Okay, Hollywood, you can jump ship on this thing right now. As our own Samantha Wilson pointed out just last week with the news that Jon Favreau might be remaking The Jungle Book, Hollywood’s current obsession with giving origin stories to well-tread material is getting just a little bit out of control, especially when it comes to bringing baddies back to the screen (see Maleficent, the new Cinderella, and that recently announced Cruella De Vil feature for proof positive). But it’s not just bad guys that studios and filmmakers want to illuminate – it’s classic heroes, too, like the J.M. Barrie-created Peter Pan, who continues to be saddled with rumors of origin story films that are going for some very different things, all of which are entirely unnecessary. With the announcement of a possible eighth new Peter Pan tale, however, we need to make a stand. No more Peter Pan origin stories. None of them. Not even the one with Channing Tatum’s involvement.

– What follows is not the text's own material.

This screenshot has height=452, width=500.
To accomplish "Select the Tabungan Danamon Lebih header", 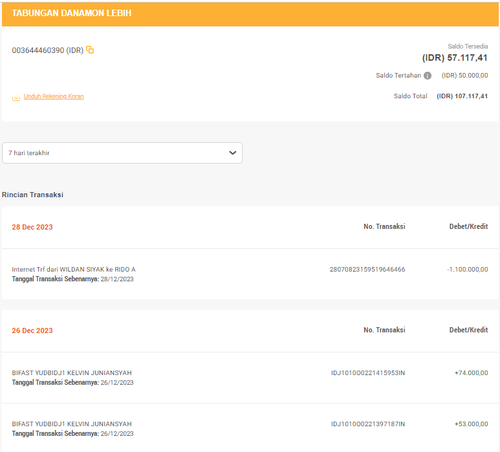I will click(250, 13).
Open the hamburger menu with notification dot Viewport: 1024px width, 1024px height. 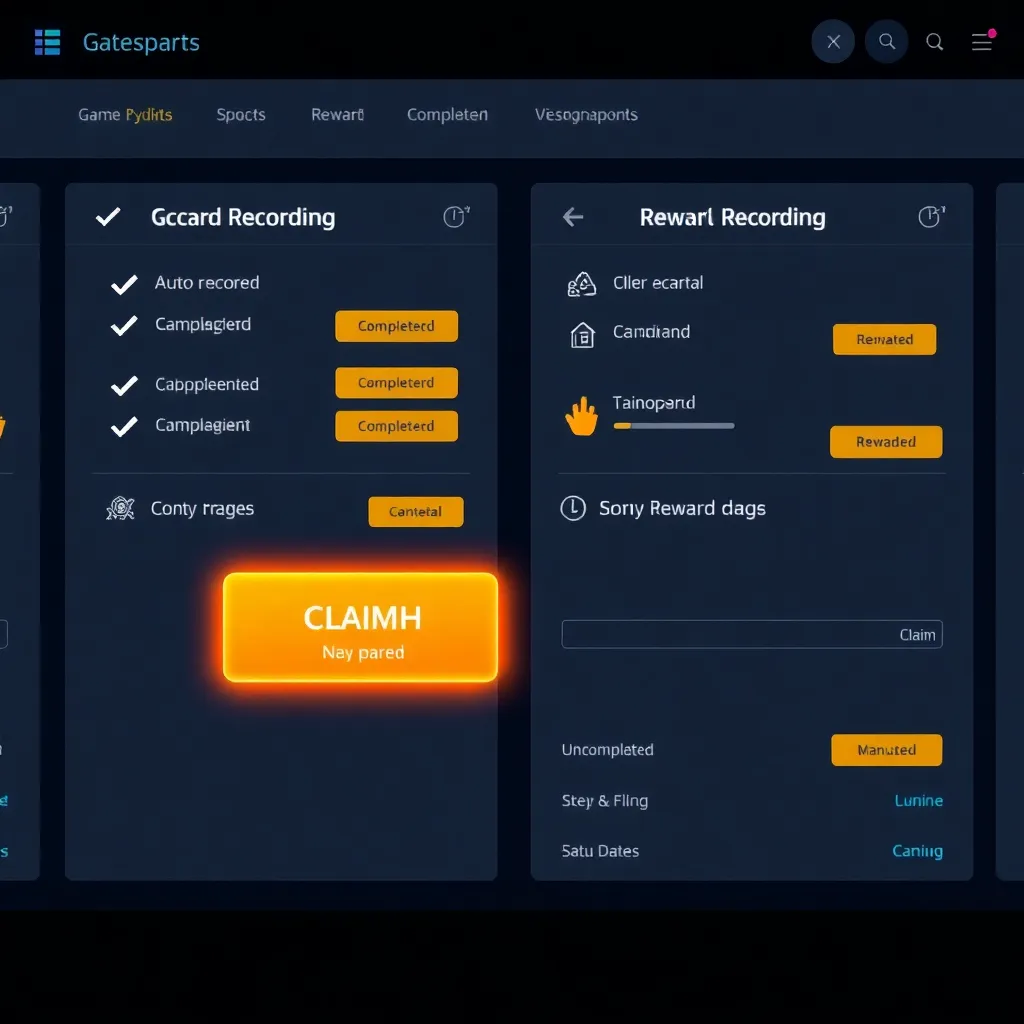point(982,42)
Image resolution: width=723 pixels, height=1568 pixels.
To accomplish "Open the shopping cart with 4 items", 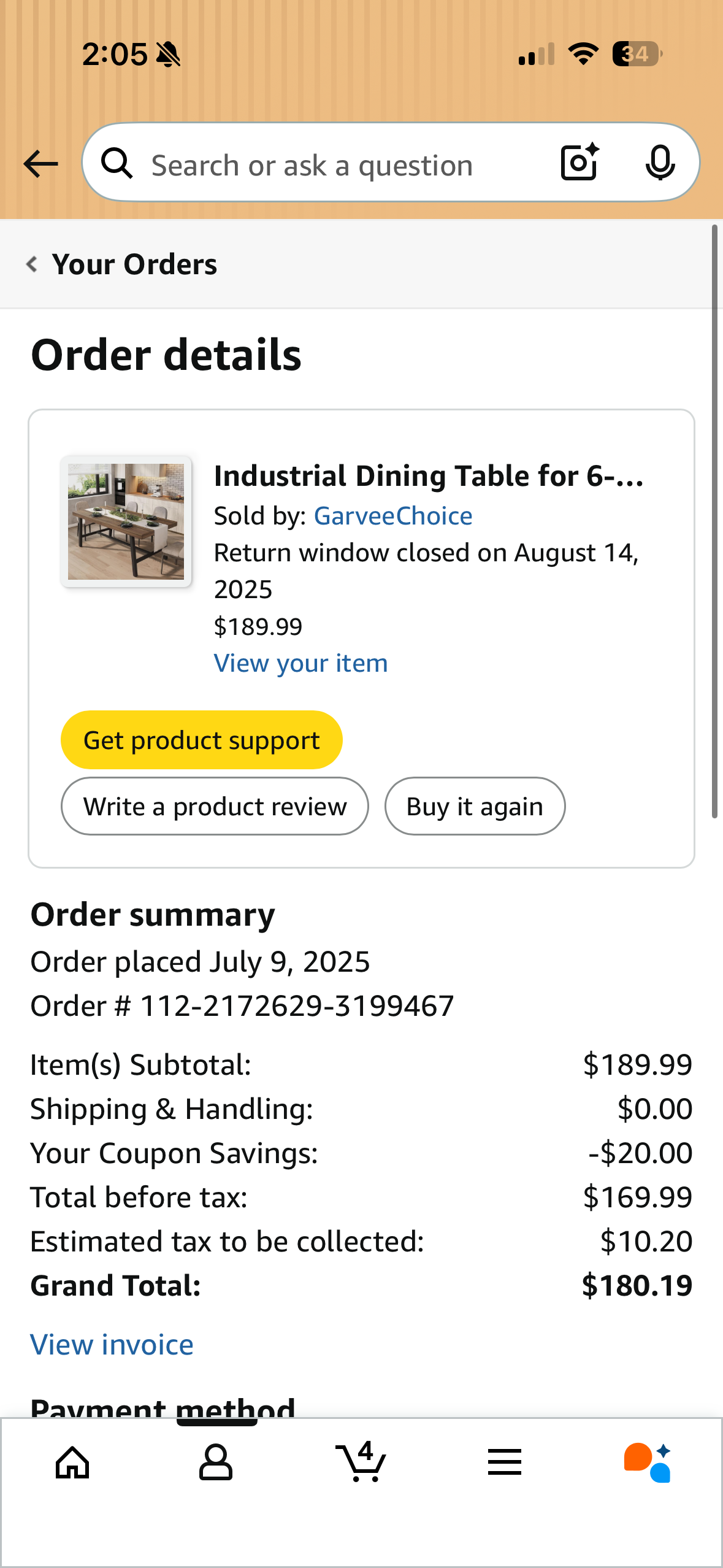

Deadline Hollywood reports that director Joe Wright is currently negotiating to direct Pan (not to be confused with two other versions of the story also titled Pan). The film is described as – ding ding! – an origin story as conceived of by screenwriter Jason Fuchs. This one reportedly centers on “ an orphan [who] is taken to the magical world of Neverland, where he becomes the savior of the natives and leads a rebellion against the evil pirates.” THR adds that the film “would give Pan the Batman Begins treatment,” a statement so horrifying that its existence alone should cancel the project.
Fortunately, it seems as if the bloom might be off the rose when it comes to Pan-centric outings (at least, Wright’s project notwithstanding), as the true apex of Pan origin insanity was way back in 2011 and only of those has so far come to fruition. Here’s hoping that this new project doesn’t reignite interest in the rest of them.
Russ Fischer lovingly (ha!) detailed the first five new Pan projects over at /Film back in March of 2011, when they then included:
The.Never.Land, a spec script by John Swetnam, which “tells the story of Wendy and the forever-young boy with a Twilight-ish spin.”
Peter Pan, a pitch by producer Jeff Rake that features “a Pan family adventure concept.”
Pan, written by Billy Ray with Channing Tatum attached, which “reimagines the classic 1904 stage play (and later novel) by J.M. Barrie with the boy and the dastardly Captain Hook as brothers.”
Neverland, a spec script by Aaron Henry and Kirk Kjeldsen in which “Pan [is] recast as a villain abducting London’s children, while Hook, the hero, must stop him.”
Neverland, a Syfy miniseries that is a prequel of sorts to Peter Pan. The cast includes Rhys Ifans, Anna Friel, Bob Hoskins, Charles Dance, Raoul Trujillo and Charlie Rowe, and Keira Knightley.
Of that group, only the Syfy miniseries made it to the screen, thanks to a 2011 two-parter that aired in December of that year.
In May of 2011, Aaron Eckhart joined up with Pan (not to be confused with the Billy Ray Pan or the similarly-sounding Henry/Kjeldsen Neverland or Wright’s new project), a darker take on the Peter Pan mythos that imagines that Captain Hook (Eckhart) is the hero of the story (a haunter former police detective, naturally) and the child-snatching Pan was the true baddie (admittedly, Peter does sound like kind of a nut if you ever try to explain the tale to a newbie).
While that film is not exactly an origin story, it sure sounds like it would need to do some back-in-time explaining to really work – just what made Peter kidnap? – and while it’s the most intriguing of the Pan projects, it’s also a nifty way to make a crime film with a built in audience. That film is still in development despite being announced so long ago, but it’s currently unclear which of the 2011 cast (which also included AnnaSophia Robb as an escaped Wendy) is still in place.
Additionally, Gary Ross is set to direct Disney’s YA adaptation of Peter and the Starcatchers, a big screen take on Dave Barry and Ridley Pearson’s 2004 book of the same name. That one imagines young Peter and the pirate-y journey that led to the formation of Neverland as we know it.
Wright is a great filmmaker who is adept at adapting – his Pride & Prejudice and Atonement are true standouts of the literary genre, and his Anna Karenina (which I was not a fan of, though I do appreciate parts of) demonstrates his interest in putting his own fresh spin on things – but there isn’t another mini-genre out there nearly as saturated as Peter Pan revisionist history. It’s a creative wasteland that seems to constantly inspire new ideas that never, ever come to fruition. Why get involved with that? Why give an origin to a beloved hero of classic literature that no one else feels is in desperate need of a Batman Begins-styled (shudder) first story? Let’s try something new, okay? At least, isn’t there another classic fairy tale that someone feels needs a newly criminal spin?